TESTO PROPOSTO:
Un altro antico simbolo che rappresenta il materno-femminile è l’Uroboros, a cui anche Jung ci rimanda, con i suoi studi in proposito. E’ questa un’immagine egiziana che raffigura un drago che si morde la coda ed è ermafrodita e pre-sessuale, esattamente ciò che il bambino pensa della madre e del mondo nella prima fase della vita. Il suo significato è il flusso del nutrimento. Non presenta tensioni polari dentro di sé, né c’è ancora la separazione nei due sessi. Infatti, come ha potuto appurare M. Klein, ogni neonato sperimenta una simile immagine iniziale di riferimento: la madre che contiene il padre, inglobato al suo interno.

Voci di dati memorizzate:
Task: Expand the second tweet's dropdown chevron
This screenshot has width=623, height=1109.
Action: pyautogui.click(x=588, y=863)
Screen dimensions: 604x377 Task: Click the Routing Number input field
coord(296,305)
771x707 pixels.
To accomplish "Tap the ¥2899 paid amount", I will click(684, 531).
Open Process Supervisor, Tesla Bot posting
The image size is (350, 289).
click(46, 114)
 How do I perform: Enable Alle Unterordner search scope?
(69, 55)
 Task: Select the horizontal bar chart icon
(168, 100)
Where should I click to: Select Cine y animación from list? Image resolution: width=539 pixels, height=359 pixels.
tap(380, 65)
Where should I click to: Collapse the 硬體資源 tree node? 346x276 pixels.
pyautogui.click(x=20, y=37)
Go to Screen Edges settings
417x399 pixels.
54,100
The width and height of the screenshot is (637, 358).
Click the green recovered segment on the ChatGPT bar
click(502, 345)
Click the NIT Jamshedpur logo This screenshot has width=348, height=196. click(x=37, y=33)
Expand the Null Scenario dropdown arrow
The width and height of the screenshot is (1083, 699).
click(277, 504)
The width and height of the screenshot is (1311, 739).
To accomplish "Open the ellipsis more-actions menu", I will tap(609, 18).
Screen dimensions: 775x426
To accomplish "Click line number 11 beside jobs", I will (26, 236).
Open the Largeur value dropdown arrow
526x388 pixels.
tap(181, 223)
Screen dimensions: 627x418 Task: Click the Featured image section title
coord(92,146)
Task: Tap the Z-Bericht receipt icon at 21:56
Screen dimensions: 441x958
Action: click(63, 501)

COMPITI DA SVOLGERE:
[1] Indica se le affermazioni seguenti concordano con il testo sull'Uroboros. Rispondi sì o no e cita le parole del testo che lo stabiliscono.
(a) L'Uroboros è un'immagine di origine egiziana.
(b) Nell'Uroboros è già presente la separazione nei due sessi.
(c) Il significato dell'Uroboros è il flusso del nutrimento.
[2] Prosegui il testo sull'Uroboros a partire dalla sua ultima frase.

RISPOSTE AI COMPITI:
[1]
(a) Sì: "E’ questa un’immagine egiziana che raffigura un drago che si morde la coda".
(b) No: "né c’è ancora la separazione nei due sessi".
(c) Sì: "Il suo significato è il flusso del nutrimento".

[2]
Non essendoci inoltre ancora, in questo stadio di sviluppo, un’autopercezione, e la possibilità di registrare e memorizzare, di differenziare le reazioni piacere-dolore, ciò che viene sperimentato è una forma di autarchia e di autosufficienza che rasenta l’onnipotenza e la perfezione. Il mondo esperito in questa situazione è magico, numinoso e pleromatico, si vive in uno stato di mancanza di confini e senza alcun tipo di coscienza, quel che fu definito da Levi-BruhlParticipation mystique”. Il suo archetipo corrisponde alla grande-madre.

Anche la spirale e il labirinto, le antiche grotte, cattedrali cultuali delle epoche preistoriche, rappresentano il corpo della madre, un punto sicuro in cui sostare, in cui pregare, in cui chiedere, per essere ascoltati.

Il femminile quindi, è sempre stato, così come è ora, paziente, accogliente, protettivo.

Nei casi di separazione, quante sono, in percentuale, le madri che si prendono cura e fanno crescere i figli, senza abbandonarli, rispetto ai padri? Quante sono le donne, in confronto agli uomini che accolgono una vita che nasce, sempre, a priori, senza considerare le difficoltà, senza considerare che è loro il corpo che dovrà sorreggere ed affrontare ogni evento?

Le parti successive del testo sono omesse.